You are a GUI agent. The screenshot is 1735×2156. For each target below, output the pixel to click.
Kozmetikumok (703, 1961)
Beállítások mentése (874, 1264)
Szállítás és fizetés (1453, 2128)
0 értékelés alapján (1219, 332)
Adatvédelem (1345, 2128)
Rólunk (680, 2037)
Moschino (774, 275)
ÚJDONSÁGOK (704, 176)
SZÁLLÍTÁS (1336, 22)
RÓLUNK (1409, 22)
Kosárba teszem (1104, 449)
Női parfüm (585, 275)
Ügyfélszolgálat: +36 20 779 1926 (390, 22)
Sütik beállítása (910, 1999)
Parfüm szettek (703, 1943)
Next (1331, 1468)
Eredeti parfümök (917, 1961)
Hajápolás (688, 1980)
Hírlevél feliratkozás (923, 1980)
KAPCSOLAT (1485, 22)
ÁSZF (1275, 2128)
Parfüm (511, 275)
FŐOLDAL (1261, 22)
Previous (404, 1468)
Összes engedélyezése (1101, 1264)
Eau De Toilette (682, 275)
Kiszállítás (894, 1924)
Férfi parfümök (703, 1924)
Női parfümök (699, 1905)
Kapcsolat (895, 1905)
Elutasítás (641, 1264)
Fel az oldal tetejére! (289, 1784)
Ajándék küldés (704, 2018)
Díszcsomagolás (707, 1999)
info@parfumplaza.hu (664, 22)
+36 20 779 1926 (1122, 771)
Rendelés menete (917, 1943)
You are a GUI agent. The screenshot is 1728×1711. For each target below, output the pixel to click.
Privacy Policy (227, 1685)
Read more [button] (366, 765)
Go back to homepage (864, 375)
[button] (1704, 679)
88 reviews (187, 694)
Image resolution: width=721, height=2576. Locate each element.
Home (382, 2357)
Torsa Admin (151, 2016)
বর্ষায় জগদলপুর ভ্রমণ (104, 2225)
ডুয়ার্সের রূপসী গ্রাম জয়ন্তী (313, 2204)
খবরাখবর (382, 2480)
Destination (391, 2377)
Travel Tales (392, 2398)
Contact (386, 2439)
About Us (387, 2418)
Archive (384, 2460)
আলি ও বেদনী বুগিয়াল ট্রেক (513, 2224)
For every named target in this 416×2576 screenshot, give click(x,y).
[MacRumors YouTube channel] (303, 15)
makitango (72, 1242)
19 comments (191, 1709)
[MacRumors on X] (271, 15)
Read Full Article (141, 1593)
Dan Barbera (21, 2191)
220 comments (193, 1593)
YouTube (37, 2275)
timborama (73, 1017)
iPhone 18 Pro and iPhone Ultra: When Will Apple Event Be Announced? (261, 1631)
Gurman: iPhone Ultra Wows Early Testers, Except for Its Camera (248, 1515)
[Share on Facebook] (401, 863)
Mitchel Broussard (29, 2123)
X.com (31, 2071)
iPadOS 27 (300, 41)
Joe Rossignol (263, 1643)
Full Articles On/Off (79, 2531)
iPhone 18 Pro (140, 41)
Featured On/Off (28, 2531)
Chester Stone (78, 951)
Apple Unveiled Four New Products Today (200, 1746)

- _Problem description_: Copy the entries above exactly, but only from the line holding "Összes engedélyezése (1101, 1264)" through the line holding "About Us (387, 2418)", both included.

- _Solution for this exercise_:
Összes engedélyezése (1101, 1264)
Eau De Toilette (682, 275)
Kiszállítás (894, 1924)
Férfi parfümök (703, 1924)
Női parfümök (699, 1905)
Kapcsolat (895, 1905)
Elutasítás (641, 1264)
Fel az oldal tetejére! (289, 1784)
Ajándék küldés (704, 2018)
Díszcsomagolás (707, 1999)
info@parfumplaza.hu (664, 22)
+36 20 779 1926 (1122, 771)
Rendelés menete (917, 1943)
You are a GUI agent. The screenshot is 1728×1711. For each target below, output the pixel to click.
Privacy Policy (227, 1685)
Read more [button] (366, 765)
Go back to homepage (864, 375)
[button] (1704, 679)
88 reviews (187, 694)
Image resolution: width=721, height=2576. Locate each element.
Home (382, 2357)
Torsa Admin (151, 2016)
বর্ষায় জগদলপুর ভ্রমণ (104, 2225)
ডুয়ার্সের রূপসী গ্রাম জয়ন্তী (313, 2204)
খবরাখবর (382, 2480)
Destination (391, 2377)
Travel Tales (392, 2398)
Contact (386, 2439)
About Us (387, 2418)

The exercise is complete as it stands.